The dangers of this virtual world are stark, particularly when they cross over into real life, and most teenagers simply can't grasp how easily they can be manipulated or fooled into believing the person on the other end of the screen is a friend, when really he or she is a predator. Parents may feel like they can talk about it until they are blue in the face, but guidance can only go so far, and most kids believe intrinsically that it will never happen to them. They are invincible.

Until they are in a van, getting groped and threatened by strangers.

And what can we do to stop this, to help our kids make good choices? I'll tell you what we shouldn't do, at least. We shouldn't be the “strangers” in that van, like the parents of the young girl at the start of this piece.

In a video-taped social experiment, Coby Persin contacted three sets of parents about letting him friend their daughters on Facebook, pretending to be someone he wasn't. He was to talk to the girls for a few days, then get them to agree to meet him. When they did, their parents jumped out and scolded them.

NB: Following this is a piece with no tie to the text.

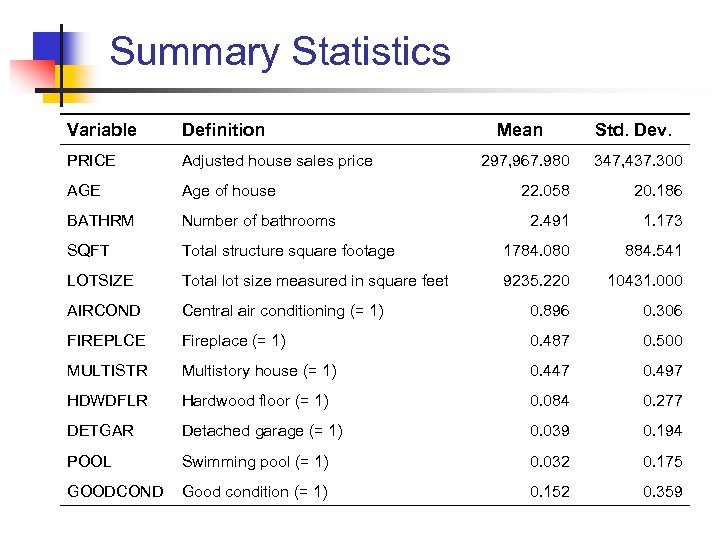Select the Mean column header
The image size is (720, 540).
[x=520, y=130]
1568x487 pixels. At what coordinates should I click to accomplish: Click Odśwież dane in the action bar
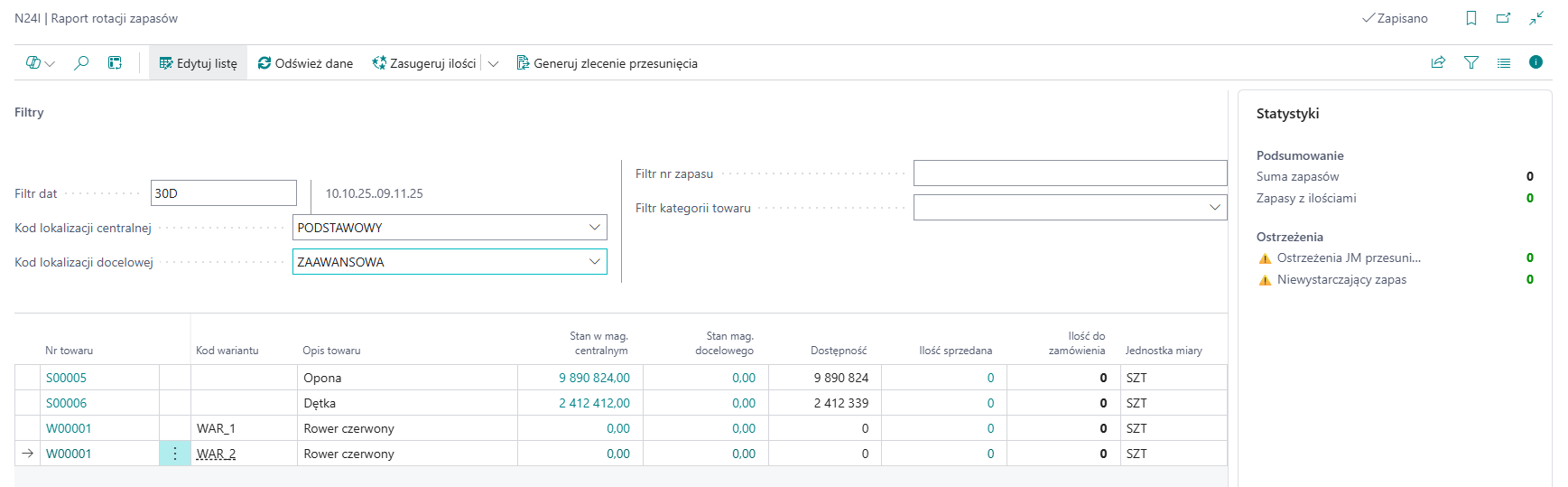coord(305,63)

The video is being heralded as a mark of good parenting, a solid tactic for teaching young teens a lesson about stranger-danger. But the only lesson here that I can see those girls learning is that they can never trust their parents again. That those who are closest to them have the most power to victimise them (which, if you look at child predation data, is sadly true).

And that while they aren't allowed to talk to strange boys on the internet, it is perfectly okay for their parents to share their anguish, tears, sorrow, humiliation and stupidity online for millions of strangers to view at any time.

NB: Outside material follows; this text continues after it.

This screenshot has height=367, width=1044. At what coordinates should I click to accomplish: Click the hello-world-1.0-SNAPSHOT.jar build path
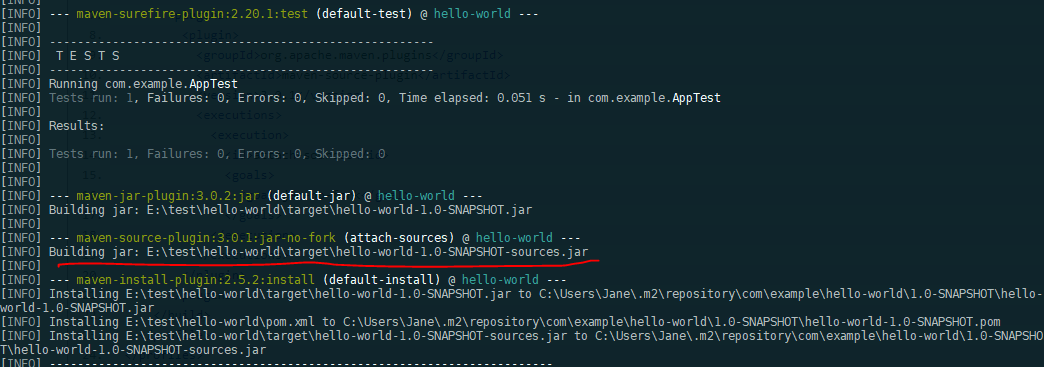coord(339,210)
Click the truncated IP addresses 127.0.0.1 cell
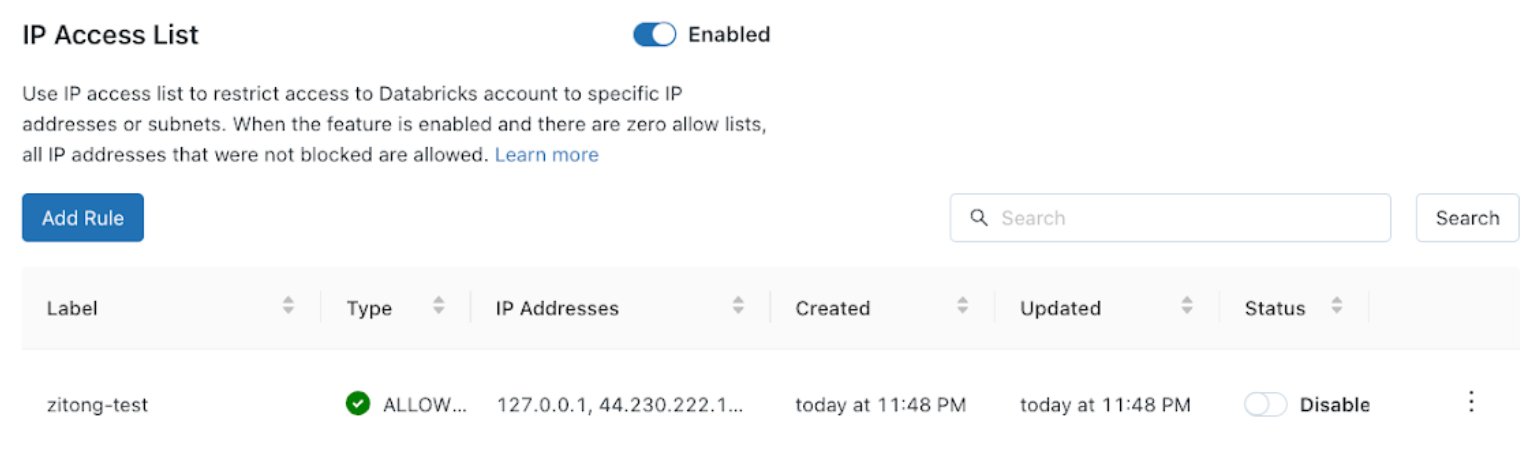1538x456 pixels. point(619,405)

The parents in the video all said at some point, “What if something happened to you?”

Something did happen to them, particularly the last girl which is where this video really goes off the rails. She was assaulted. She went through the same emotion, same fear and same shutdown as if she'd actually been kidnapped. That can be traumatising to anyone, let alone a child. She thought it was real. Her own parents allowed her to scream and writhe and fight for her life to teach her a lesson. Sounds like a great way to give a child post-traumatic stress disorder, to me. Shock tactics are bad parenting, an admission of weak communication with your children and an already wavering trust that will be irreparably damaged with a stunt like this.

 

View the video. Some readers may find it disturbing.

It is a parent's job to be trusted, implicitly and without question, by their kids. As parents, we would like to trust our kids, but it is not their job to be trustworthy. It is their job to learn how to be trustworthy. (And don't forget their brains aren't fully developed in terms of decision making.) Adults should already be there. Taking away that bridge does nothing but harm the child and harm the relationship you've spent so long trying to build. All while being complicit in unnecessary trauma.

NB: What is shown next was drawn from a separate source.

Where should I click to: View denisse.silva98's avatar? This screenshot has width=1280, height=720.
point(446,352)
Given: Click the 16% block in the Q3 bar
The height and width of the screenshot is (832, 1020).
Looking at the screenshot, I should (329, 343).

Instead of scaring your kids straight about social media with the aid of some guy trying to go viral, why not have the tough conversations about social media and strangers that you need to have. Not lectures and this-could-happen-to-you type stuff, but real-world stuff. Take them on a tour of your own Facebook. If you've been threatened, tell them about it, and tell them about what you did about it. If you've been hurt by an online relationship, tell them about that, too. It's about building real trust with the real people your children are becoming, not shouting hollow platitudes at them and snatching their phones away in the back of some dude's van while he films it.

The experiment here simply goes too far. The point would still get across if you simply “found” the messages and dictated punishment accordingly. And given how important social media monitoring was to these parents, it wouldn't be out of bounds for them to do random checks on device usage, right?

What is out of bounds? Assaulting or traumatising your own kid. Then sharing it with millions of strangers to teach her not to talk to strangers.